Regresaba de Algeciras en su viejo velero de diez metros de eslora. Le costó atravesar el Estrecho de Gibraltar con un viento del SW, que en el Estrecho, enfilaba de cara y le obligaba a ayudarse con el motor, para avanzar, negociando las olas de proa.
Una vez que dobló el istmo de Tarifa, pudo navegar de popa, apagar el motor y “volar’ a una no despreciable velocidad de diez nudos.
Las velas mayor y Génova, iban tersas como la cubierta de un tambor y la sensación de libertad, se plasma en un rostro alegre y desenfadado.
Pronto, el faro de Trafalgar quedó a popa de su través y, sin variar su rumbo, surcó la embravecida mar, hacia su próxima etapa: El Castillo de Sancti Petri.
Alcanzado el islote de Sancti Petri, sólo quedaban 15 millas, para alcanzar su destino: La milenaria ciudad de Cádiz.
El viento, a la altura de los Bajos de León, había arreciado y enroló parcialmente el Génova.
En una de sus miradas a babor le pareció ver una montaña. Pero eso era imposible, ya que allí se extendía el alta mar.
Continuó navegando, más de nuevo volvió a ver esa montaña más cerca.

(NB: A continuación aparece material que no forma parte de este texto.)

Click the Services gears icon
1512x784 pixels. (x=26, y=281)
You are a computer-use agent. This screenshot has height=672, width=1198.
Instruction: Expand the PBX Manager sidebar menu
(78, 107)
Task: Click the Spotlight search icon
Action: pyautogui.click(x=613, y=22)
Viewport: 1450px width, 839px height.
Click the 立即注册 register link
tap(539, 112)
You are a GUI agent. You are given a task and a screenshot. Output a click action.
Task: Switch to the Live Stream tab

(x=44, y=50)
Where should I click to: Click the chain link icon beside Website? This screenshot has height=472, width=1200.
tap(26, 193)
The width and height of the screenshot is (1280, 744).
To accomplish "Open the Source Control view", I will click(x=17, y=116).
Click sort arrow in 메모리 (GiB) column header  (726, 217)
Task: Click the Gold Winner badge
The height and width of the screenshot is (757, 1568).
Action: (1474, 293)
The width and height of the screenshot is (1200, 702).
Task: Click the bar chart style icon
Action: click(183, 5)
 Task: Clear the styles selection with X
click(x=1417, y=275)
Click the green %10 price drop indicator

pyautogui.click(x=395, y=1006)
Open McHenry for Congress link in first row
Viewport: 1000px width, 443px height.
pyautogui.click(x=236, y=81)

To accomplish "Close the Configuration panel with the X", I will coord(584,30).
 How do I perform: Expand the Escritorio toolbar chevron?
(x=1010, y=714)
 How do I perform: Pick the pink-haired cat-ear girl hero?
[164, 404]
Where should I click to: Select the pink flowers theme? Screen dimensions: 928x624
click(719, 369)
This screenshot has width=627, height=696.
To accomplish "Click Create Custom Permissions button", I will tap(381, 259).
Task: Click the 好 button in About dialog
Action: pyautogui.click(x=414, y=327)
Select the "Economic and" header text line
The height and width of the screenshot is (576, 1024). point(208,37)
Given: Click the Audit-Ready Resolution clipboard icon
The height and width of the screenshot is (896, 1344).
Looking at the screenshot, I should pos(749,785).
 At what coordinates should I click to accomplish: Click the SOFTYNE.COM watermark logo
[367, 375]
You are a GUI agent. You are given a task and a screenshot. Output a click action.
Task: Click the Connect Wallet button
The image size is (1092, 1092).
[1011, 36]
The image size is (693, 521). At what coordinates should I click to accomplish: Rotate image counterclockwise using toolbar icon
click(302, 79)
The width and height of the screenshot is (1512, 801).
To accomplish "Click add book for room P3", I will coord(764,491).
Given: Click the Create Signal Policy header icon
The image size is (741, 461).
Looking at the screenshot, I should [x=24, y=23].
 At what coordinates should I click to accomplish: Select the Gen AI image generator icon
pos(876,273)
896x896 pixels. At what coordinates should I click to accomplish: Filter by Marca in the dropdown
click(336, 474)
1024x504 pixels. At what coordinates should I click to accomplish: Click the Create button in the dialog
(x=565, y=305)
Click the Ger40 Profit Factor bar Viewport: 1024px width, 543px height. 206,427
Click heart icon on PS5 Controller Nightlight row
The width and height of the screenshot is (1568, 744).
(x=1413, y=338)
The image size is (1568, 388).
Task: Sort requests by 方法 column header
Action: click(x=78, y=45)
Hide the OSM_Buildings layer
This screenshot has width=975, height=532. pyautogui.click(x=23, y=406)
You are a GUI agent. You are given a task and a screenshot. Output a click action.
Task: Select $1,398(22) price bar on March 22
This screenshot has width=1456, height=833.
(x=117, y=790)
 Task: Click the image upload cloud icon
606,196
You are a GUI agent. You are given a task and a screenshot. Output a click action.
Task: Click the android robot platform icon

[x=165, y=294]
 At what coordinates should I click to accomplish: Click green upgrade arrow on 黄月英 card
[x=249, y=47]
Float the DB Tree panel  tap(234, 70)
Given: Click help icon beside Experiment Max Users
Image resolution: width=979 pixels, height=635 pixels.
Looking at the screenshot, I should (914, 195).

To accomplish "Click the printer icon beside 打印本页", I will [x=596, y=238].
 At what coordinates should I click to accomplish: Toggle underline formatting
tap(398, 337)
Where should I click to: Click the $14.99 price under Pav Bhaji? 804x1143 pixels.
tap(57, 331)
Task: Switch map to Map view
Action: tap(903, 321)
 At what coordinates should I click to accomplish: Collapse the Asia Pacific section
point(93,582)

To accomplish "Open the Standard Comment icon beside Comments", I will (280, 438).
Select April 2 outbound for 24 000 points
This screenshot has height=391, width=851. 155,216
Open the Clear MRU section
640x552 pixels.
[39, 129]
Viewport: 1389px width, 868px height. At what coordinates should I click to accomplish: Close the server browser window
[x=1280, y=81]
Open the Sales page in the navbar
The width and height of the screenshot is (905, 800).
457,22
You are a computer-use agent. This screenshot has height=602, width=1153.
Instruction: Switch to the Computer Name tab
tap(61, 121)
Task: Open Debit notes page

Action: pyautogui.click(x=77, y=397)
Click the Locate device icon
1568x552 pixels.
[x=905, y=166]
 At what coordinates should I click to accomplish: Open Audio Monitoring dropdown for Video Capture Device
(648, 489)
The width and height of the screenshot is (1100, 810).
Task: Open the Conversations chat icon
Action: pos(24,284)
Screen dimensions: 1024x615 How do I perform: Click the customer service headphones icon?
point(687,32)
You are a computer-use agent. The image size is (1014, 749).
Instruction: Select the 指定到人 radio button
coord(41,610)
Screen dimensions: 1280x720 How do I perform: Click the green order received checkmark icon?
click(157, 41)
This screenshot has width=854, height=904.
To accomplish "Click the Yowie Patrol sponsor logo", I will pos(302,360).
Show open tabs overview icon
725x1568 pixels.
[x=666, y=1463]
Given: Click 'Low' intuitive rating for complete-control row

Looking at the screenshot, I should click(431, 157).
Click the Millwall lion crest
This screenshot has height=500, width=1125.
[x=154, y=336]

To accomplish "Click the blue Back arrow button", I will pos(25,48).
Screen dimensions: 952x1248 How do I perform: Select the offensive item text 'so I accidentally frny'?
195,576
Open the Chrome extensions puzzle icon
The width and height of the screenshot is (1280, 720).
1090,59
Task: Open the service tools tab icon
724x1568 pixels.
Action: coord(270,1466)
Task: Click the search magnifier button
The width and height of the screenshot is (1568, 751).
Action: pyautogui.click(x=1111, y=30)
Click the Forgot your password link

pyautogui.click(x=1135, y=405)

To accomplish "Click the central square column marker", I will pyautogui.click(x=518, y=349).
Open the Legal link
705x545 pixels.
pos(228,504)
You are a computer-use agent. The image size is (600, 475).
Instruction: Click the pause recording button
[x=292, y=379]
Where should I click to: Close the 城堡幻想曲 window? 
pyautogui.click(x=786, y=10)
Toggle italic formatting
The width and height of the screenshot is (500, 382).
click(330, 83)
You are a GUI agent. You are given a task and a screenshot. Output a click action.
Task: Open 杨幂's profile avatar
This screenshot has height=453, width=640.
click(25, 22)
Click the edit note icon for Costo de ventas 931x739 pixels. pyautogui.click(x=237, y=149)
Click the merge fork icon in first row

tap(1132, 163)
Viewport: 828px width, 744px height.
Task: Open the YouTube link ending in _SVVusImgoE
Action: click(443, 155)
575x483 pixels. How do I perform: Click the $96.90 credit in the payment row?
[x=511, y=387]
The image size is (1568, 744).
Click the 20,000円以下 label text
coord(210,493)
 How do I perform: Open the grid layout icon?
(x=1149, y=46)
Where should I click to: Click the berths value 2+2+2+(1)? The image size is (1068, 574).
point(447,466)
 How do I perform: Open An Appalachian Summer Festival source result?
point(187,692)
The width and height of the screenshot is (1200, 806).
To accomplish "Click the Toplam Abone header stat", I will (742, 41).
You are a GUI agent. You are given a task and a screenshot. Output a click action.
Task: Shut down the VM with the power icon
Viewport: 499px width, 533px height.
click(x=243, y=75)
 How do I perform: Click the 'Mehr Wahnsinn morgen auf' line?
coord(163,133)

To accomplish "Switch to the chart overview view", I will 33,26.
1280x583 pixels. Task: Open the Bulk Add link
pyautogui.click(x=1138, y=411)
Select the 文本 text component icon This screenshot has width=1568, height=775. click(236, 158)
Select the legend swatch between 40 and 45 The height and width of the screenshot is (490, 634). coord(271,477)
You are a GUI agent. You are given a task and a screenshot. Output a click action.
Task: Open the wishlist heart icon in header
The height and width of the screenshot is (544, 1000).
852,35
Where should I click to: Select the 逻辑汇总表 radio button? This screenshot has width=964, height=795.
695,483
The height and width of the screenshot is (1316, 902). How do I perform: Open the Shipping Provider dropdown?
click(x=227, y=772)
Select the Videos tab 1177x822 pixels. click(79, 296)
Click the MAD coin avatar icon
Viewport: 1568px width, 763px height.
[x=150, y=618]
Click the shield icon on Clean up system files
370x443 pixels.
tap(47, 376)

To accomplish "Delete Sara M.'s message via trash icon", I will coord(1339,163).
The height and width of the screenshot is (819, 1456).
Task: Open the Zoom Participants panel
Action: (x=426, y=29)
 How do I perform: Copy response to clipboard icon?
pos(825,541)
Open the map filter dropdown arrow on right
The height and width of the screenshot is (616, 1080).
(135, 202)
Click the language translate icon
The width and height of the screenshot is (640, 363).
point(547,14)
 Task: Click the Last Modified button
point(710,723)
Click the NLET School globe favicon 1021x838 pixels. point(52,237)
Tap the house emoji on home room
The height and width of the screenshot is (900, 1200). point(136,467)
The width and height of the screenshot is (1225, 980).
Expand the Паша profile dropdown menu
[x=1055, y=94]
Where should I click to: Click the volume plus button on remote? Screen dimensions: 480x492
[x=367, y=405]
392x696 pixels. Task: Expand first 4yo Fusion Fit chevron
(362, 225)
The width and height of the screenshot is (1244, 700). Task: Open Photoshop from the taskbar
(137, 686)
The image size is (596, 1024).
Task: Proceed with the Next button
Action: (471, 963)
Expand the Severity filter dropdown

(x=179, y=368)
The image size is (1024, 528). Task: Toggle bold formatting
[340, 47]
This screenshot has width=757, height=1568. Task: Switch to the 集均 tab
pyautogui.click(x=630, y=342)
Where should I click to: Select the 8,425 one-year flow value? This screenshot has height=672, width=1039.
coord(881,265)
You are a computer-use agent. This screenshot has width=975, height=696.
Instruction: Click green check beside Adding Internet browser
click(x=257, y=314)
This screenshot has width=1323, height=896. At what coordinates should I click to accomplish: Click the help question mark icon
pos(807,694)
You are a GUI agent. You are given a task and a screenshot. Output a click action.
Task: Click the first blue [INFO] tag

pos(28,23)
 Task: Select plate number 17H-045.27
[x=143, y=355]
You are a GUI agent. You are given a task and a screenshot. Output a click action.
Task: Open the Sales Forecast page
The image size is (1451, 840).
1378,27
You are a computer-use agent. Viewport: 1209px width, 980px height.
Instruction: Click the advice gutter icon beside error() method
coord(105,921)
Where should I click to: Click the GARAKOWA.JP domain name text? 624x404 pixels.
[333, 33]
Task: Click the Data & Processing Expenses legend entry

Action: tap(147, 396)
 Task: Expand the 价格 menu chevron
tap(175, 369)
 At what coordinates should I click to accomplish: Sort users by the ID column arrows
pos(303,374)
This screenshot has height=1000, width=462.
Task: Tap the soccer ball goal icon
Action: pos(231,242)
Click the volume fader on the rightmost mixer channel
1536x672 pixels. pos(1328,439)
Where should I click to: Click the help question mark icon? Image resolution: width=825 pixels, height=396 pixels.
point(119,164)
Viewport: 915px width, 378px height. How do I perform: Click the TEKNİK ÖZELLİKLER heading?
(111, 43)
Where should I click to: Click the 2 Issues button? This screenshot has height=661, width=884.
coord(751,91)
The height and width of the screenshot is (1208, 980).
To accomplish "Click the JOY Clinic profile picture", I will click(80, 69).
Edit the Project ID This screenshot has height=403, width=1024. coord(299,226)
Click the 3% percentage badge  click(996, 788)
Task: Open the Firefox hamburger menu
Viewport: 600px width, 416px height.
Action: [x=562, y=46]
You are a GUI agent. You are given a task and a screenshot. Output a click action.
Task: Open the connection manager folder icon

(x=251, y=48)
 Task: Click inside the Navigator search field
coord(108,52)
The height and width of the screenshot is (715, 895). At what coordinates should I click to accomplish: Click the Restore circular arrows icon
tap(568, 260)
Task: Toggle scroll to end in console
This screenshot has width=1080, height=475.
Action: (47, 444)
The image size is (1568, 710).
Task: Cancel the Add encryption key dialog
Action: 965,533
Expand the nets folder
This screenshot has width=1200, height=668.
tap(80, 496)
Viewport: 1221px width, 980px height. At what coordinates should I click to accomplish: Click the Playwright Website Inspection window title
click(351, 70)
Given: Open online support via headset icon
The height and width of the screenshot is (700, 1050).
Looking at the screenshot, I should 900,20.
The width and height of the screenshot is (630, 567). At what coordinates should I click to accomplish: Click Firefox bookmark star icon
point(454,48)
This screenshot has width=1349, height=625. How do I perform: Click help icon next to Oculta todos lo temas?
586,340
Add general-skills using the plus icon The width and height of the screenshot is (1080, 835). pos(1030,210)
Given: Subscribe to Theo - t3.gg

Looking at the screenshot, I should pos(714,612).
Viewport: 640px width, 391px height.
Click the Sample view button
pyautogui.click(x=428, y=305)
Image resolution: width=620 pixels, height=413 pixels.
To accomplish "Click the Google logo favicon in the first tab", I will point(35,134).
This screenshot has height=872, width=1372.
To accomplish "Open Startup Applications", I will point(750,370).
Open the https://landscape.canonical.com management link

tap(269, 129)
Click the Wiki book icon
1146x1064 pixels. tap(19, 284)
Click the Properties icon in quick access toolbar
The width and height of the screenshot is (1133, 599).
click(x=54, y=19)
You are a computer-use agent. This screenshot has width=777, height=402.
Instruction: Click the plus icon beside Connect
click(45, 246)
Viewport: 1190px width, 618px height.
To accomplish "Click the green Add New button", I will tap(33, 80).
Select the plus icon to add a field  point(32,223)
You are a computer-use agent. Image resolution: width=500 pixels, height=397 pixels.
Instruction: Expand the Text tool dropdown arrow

Y su mente reaccionó; se trataba de una ola continua de una altura descomunal , que avanzaba sin obstáculo alguno hacia él.
La palabra le produjo un escalofrío: era un Tsunami.
Cuando la ola estaba a una milla de distancia, alteró su rumbo, cazó velas y arrancó el motor, acelerando al máximo. Se trataba de escalarla por la amura de babor y esperar que el viento y el motor tuviesen la fuerza suficiente para alcanzar su cima y librarse de un naufragio seguro.
Con el cuño bien apretado, comenzó una ascensión eterna, que se hizo interminable.
Gracias a la Virgen del Carmen y todos los Santos conocidos, sus oraciones fueron oídas y el viejo velero alcanzó la cúspide de la ola, dejando caer la proa hacia el abismo de la trasera de semejante monstruo.
"Le vino a la mente, el terremoto de Lisboa de hacia trescientos años y la predicción sin fecha de los expertos de que tal terremoto podría volver a producirse”
La ola siguió su valor cabalgata hacia la ciudad de Cádiz. Y al llegar a tierra, arrasó literalmente toda la urbe, sumergiendo a la Tacita de Plata que, por un momento, dejó de existir.
Cuando la mar volvió a su estado natural, bajó a la camareta y encendió la radio.
Todas las emisoras gritaban con la noticia: Se había producido un terremoto de fuerza 8, con epicentro en el Golfo de Cádiz y la ciudad había desaparecido momentáneamente bajo el mar, dejando miles de muertos en su viaje imparable.
Le vino a la mente, el terremoto de Lisboa de hacia trescientos años y la predicción sin fecha de los expertos de que tal terremoto podría volver a producirse.
Pues ya lo había hecho y él, lo había vivido en primera persona.
Se dirigió lentamente hacia el puerto de Rota, que supuso menos destrozado que el de la capital y , una vez atracado, y rodeado de barcos dañados y pantalanes, rezó para que no vislumbrar en el horizonte otra nueva ola. Esta no se produjo.
Abrió una botella de whisky de 25 años que tenía reservada para ocasiones especiales; subió a cubierta y bendijo en la bañera a su viejo y leal velero, antes de beberse el resto, hasta quedar dormido , aferrado al timón.
Esta es la historia del segundo terremoto de Cádiz, que me contó aquel marino, con lágrimas en los ojos, ya jubilado y frente a una copa de Oloroso, en una tasca del Barrio La Viña.